Cada tanto surgen advertencias alarmistas respecto de la conveniencia de que los chicos se vean enfrentados a tan crueles experiencias. Las ediciones y películas entonces suavizan estos relatos con un baño de almíbar de pelo. Por fortuna, los esfuerzos no han impedido que en su esencia se mantenga la crudeza ni han conseguido romper el hechizo que imanta a los pequeños lectores.

Son historias que tienen la virtud de plasmar de manera simple y directa los oscuros fantasmas que nos habitan. Miedos atávicos son exorcizados permitiéndonos convivir con ellos y sacar presiones de un problema existencial que nos aqueja desde la primera edad, cuando se hace muy difícil expresarlo. En los cuentos infantiles, así como en cada uno de nosotros, siempre están presentes estas flores del mal. Por eso Octavio Paz sostuvo que luchar contra el mal es luchar contra nosotros mismos. Aunque prefiero la forma con que Nietzsche optó por afirmar lo mismo: «Los monos son demasiado buenos para que el hombre pueda descender de ellos».

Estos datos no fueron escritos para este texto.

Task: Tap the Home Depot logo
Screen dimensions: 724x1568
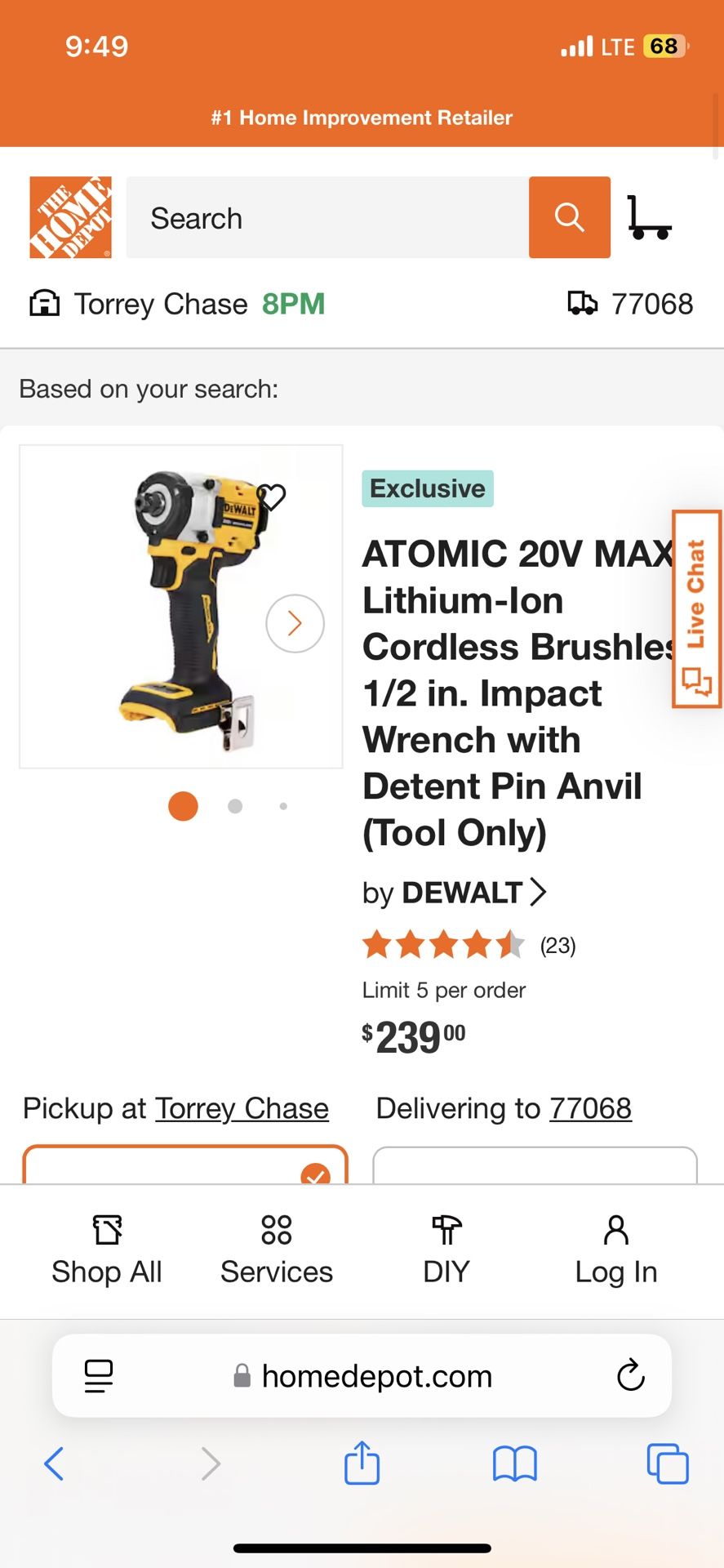Action: (x=70, y=217)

Héroes y malandrines conforman nuestro imaginario a la manera de un código binario que permite que todo esté contenido allí, en esa contradicción que nos constituye. Los portamos, los padecemos, les tememos, los inventamos, los relatamos, los condenamos, los destruimos, los volvemos a crear.

El gran edificio de la industria cultural se levanta sobre esos polos. No podía ser de otro modo tratándose de un fruto tan presente en las comunicaciones personales y sociales. Los medios de comunicación se nutren a diario de historias de buenos y malos, cuando informan y cuando entretienen. El periodismo de investigación da un paso más allá y busca incisivamente conductas o hechos oscuros donde todo simula estar en armonía.

Pero también los medios le sacan provecho a la sed de estereotipos que manifiestan las audiencias. Plantear el mundo en blanco y negro, como en los cuentos infantiles o las series policiales, da rating. Y facilita mucho el trabajo porque no obliga a decir cosas incómodas. O porque no demanda conocer contextos, buscar versiones discrepantes. Desecha la necesidad de una actitud alerta. O de analizar, explicar y comprender pequeñeces. En otras palabras, no exige un ejercicio crítico. Sin embargo, como lo demuestran los textos de este número, la realidad del mal es porosa, sus fronteras no están bien delimitadas, y si hay algo que puede ayudarnos a combatirlo es precisamente esa actitud alerta, ese ejercicio crítico.

No es la primera vez que Dossier aborda un tema que el corsé social etiqueta como políticamente incorrecto. Esperemos que no sea la última. Porque si el mal forma parte de la constitución humana y por tanto de la sociedad, lo peor que se podría hacer es estigmatizarlo, negarlo u obviar sus matices. A todas luces un mal mayor. Frente a esa eventualidad, nuestra publicación ha invitado a destacados articulistas a decir: Líbranos de «ese» mal, amén.